▸ **ACTIVITY**: What is needed is an exact copy of the lines in the entries below from the one holding "[Las Leonas golearon" through the one holding "روٹی دو وقت يا تين وقت (93, 1917)", pictures excluded.

▸ **MATERIAL PROVIDED**:
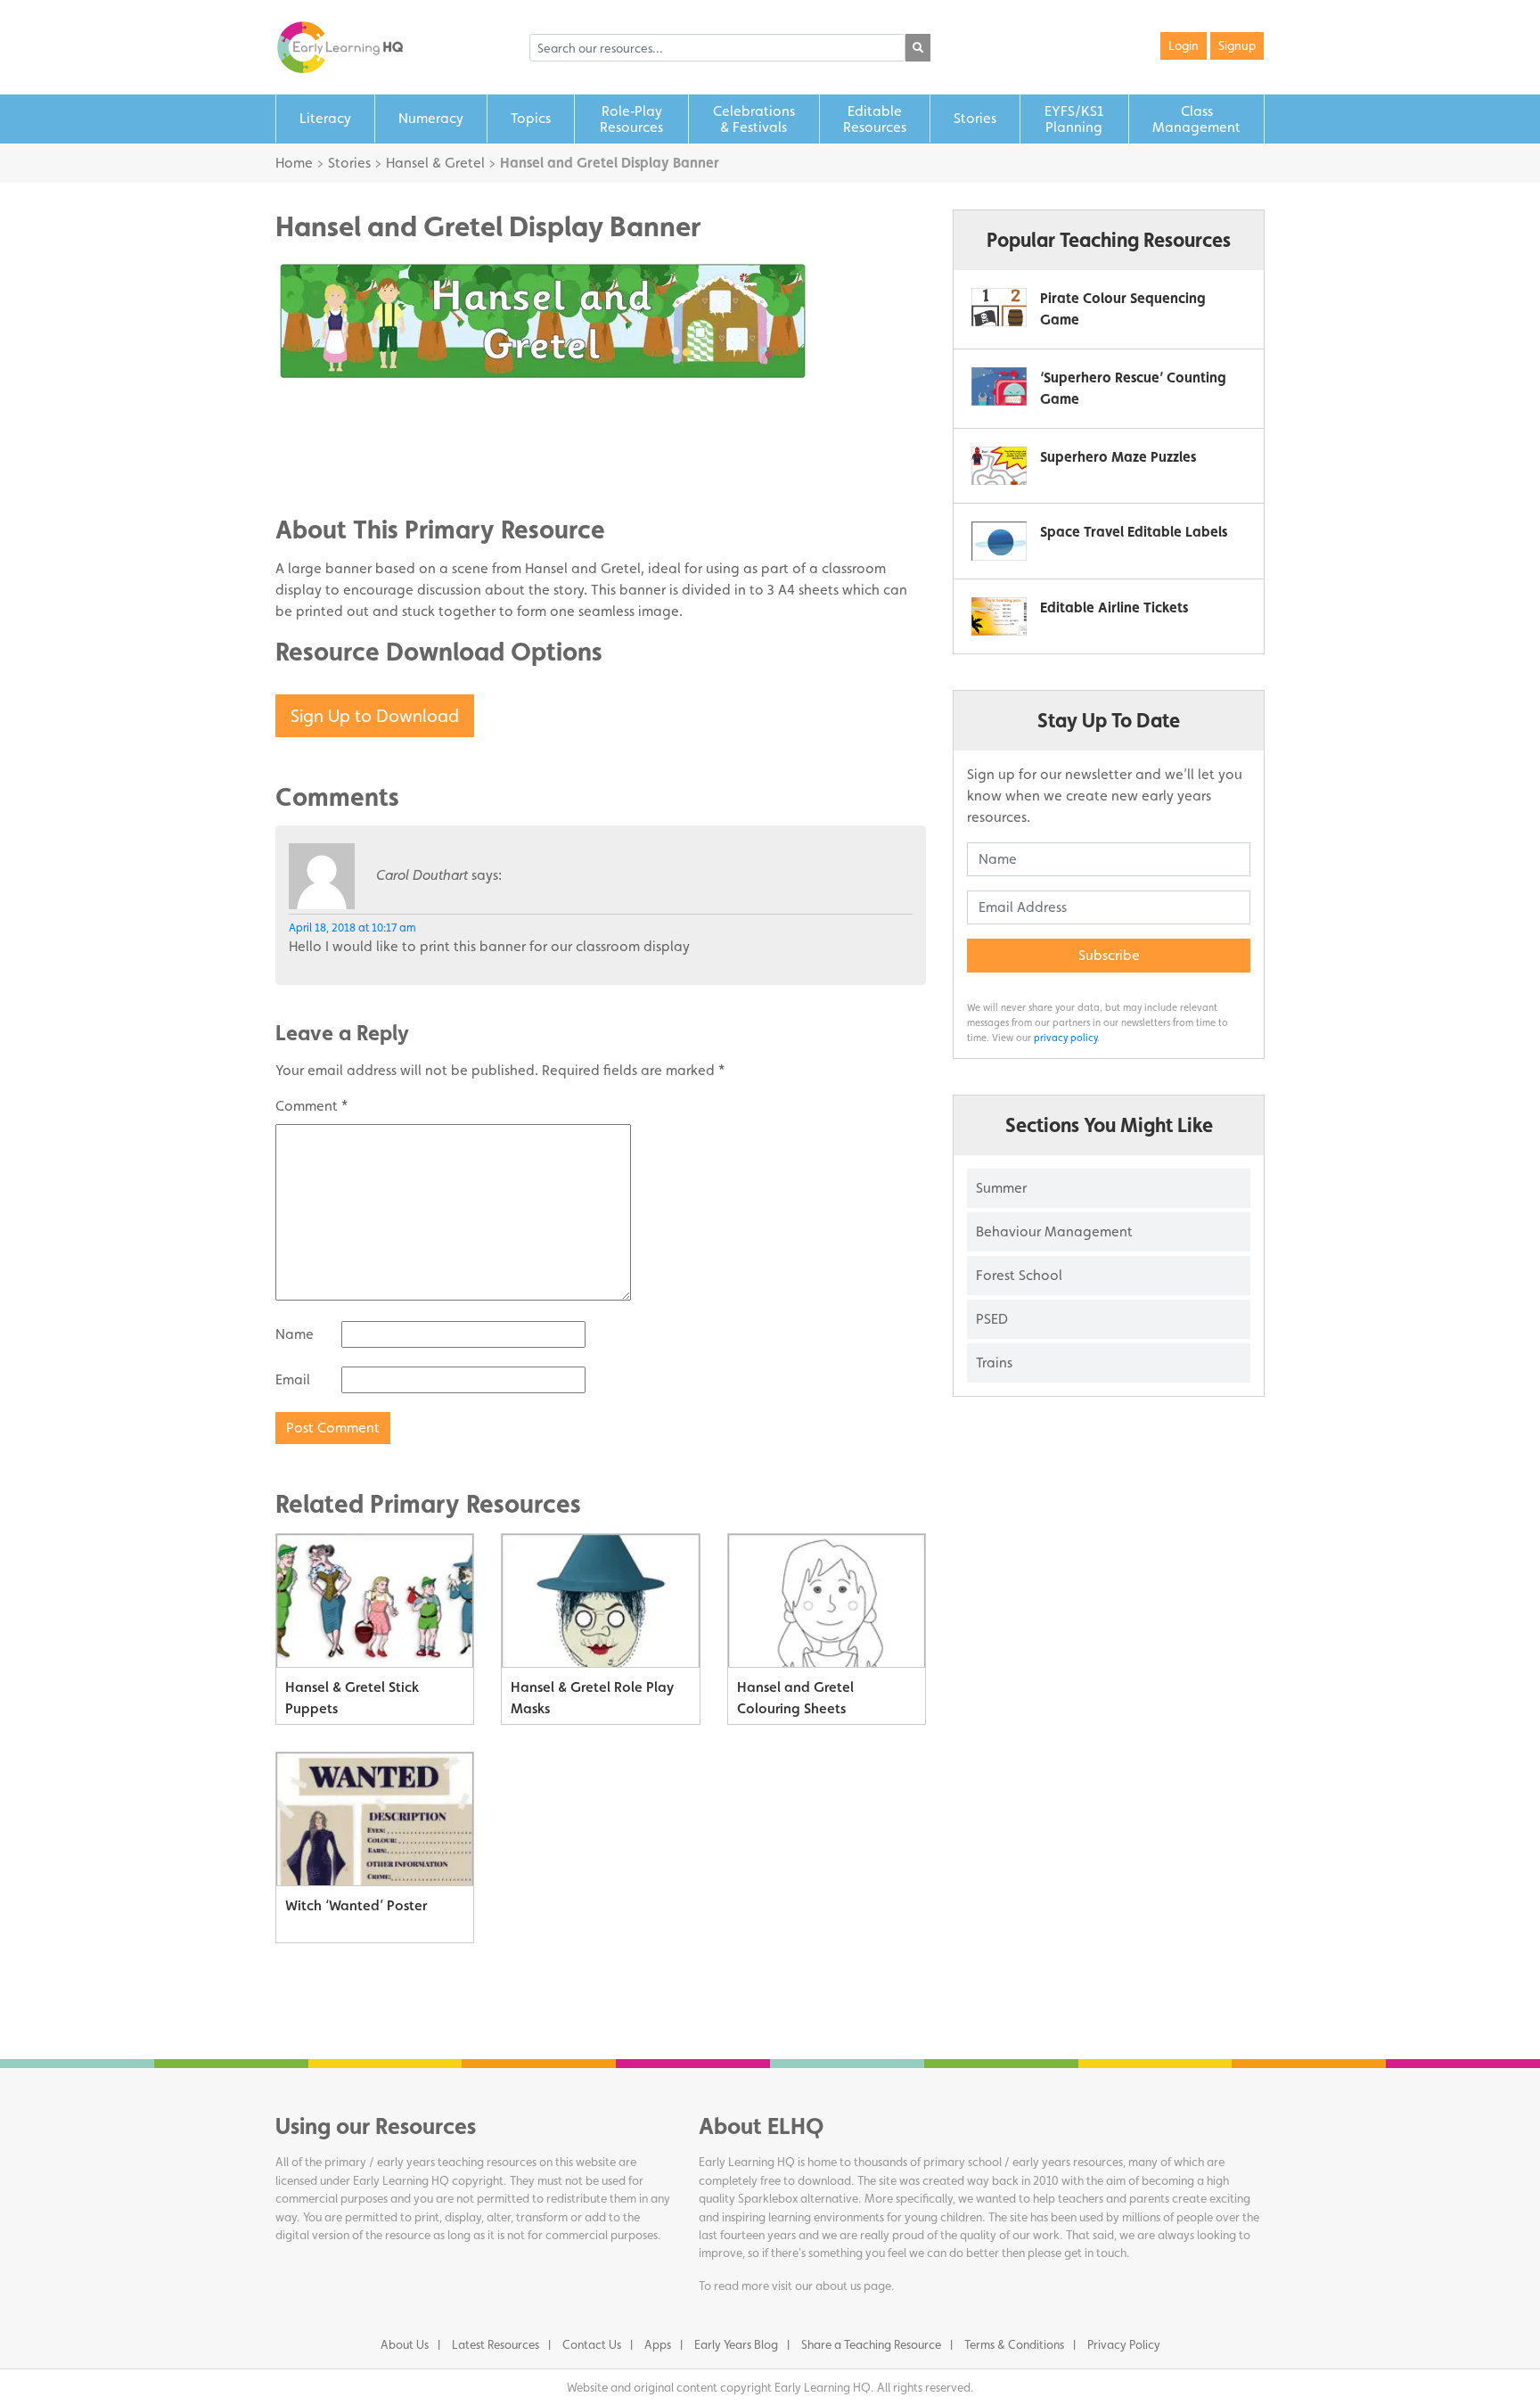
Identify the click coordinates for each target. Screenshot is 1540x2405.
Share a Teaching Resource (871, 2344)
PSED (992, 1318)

==

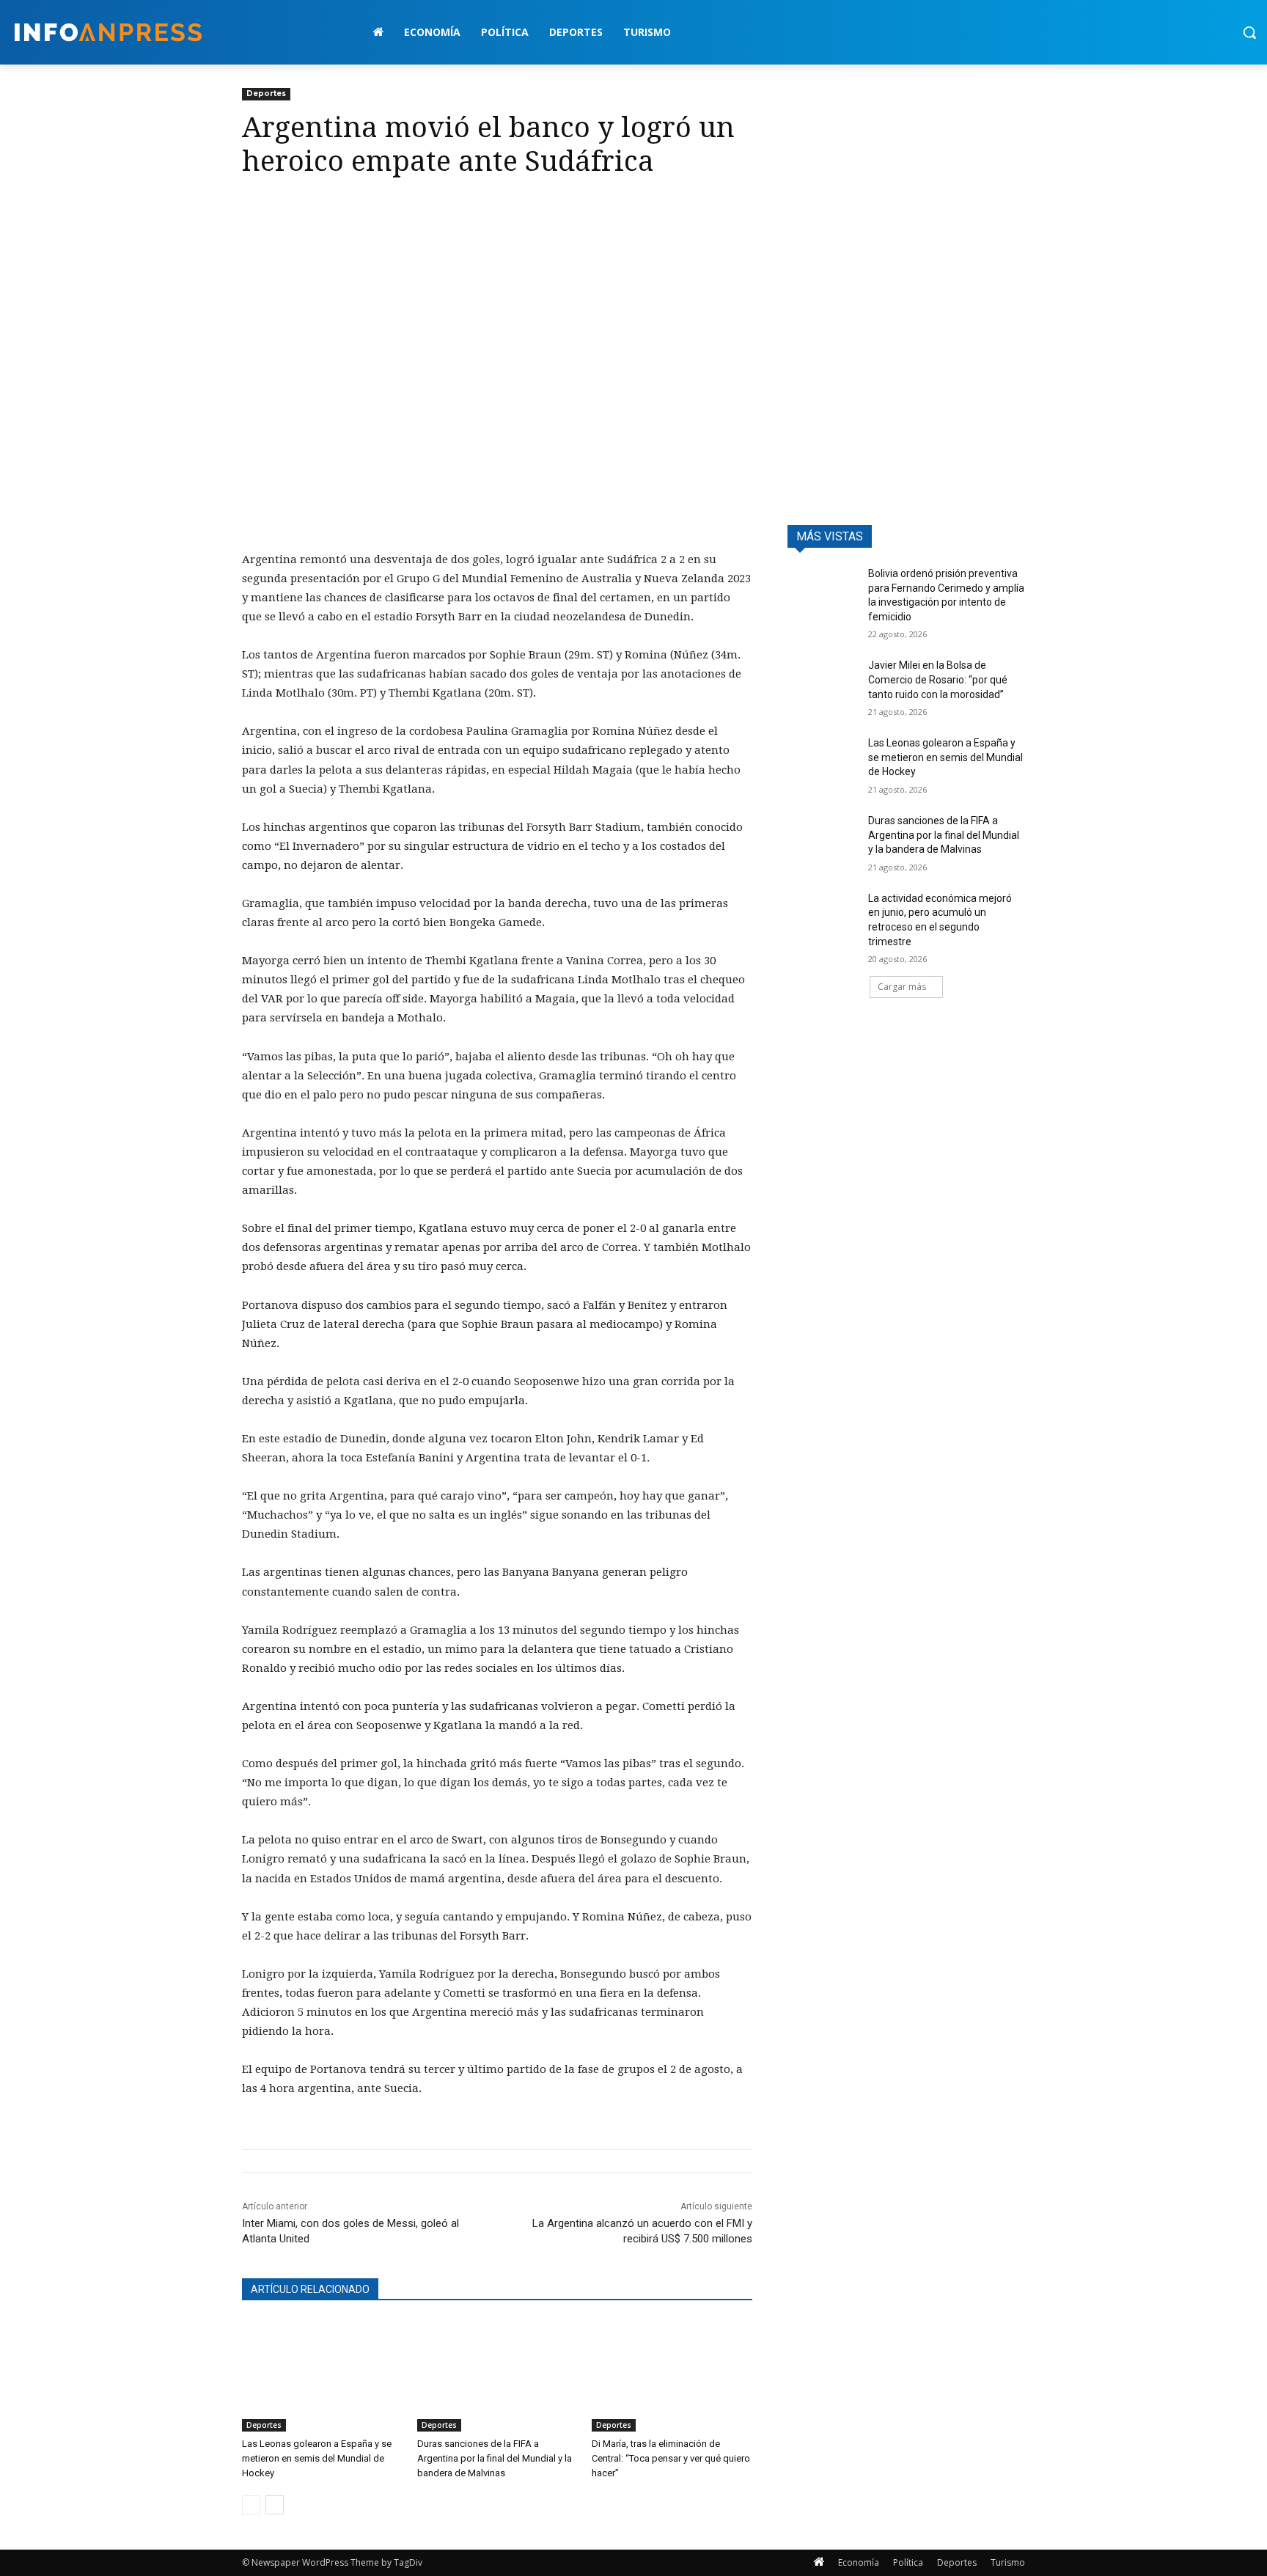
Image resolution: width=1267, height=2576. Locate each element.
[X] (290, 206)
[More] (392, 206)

==

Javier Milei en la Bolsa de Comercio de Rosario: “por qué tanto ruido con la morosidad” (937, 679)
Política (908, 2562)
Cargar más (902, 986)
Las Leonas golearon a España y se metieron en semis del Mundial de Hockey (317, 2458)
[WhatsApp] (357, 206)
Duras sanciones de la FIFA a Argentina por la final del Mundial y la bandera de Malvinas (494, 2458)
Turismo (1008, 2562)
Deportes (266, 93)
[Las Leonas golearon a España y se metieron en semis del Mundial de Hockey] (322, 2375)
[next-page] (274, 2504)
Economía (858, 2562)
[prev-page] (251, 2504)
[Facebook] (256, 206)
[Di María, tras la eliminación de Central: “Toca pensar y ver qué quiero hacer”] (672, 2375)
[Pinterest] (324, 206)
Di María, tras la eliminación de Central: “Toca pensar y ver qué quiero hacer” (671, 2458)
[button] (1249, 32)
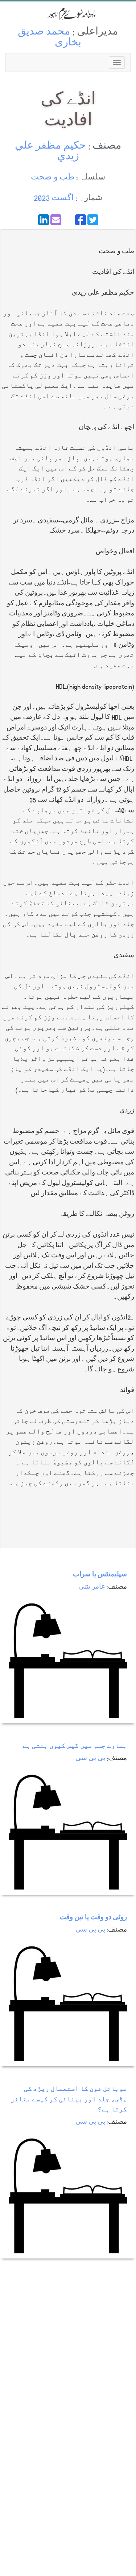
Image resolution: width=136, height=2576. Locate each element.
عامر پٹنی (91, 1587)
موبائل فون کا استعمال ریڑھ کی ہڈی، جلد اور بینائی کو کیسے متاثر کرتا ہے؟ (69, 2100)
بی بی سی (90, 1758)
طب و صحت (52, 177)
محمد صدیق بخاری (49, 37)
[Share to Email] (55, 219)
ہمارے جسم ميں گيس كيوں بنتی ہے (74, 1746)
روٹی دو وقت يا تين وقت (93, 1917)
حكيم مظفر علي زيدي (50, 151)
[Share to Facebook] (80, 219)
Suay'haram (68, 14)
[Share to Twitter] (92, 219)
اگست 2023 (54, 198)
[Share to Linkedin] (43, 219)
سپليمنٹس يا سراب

▸ **RESULT**:
[Las Leonas golearon a España y se metieron en semis del Mundial de Hockey] (322, 2375)
[next-page] (274, 2504)
Economía (858, 2562)
[prev-page] (251, 2504)
[Facebook] (256, 206)
[Di María, tras la eliminación de Central: “Toca pensar y ver qué quiero hacer”] (672, 2375)
[Pinterest] (324, 206)
Di María, tras la eliminación de Central: “Toca pensar y ver qué quiero hacer” (671, 2458)
[button] (1249, 32)
Image resolution: width=136, height=2576. Locate each element.
عامر پٹنی (91, 1587)
موبائل فون کا استعمال ریڑھ کی ہڈی، جلد اور بینائی کو کیسے متاثر کرتا ہے؟ (69, 2100)
بی بی سی (90, 1758)
طب و صحت (52, 177)
محمد صدیق بخاری (49, 37)
[Share to Email] (55, 219)
ہمارے جسم ميں گيس كيوں بنتی ہے (74, 1746)
روٹی دو وقت يا تين وقت (93, 1917)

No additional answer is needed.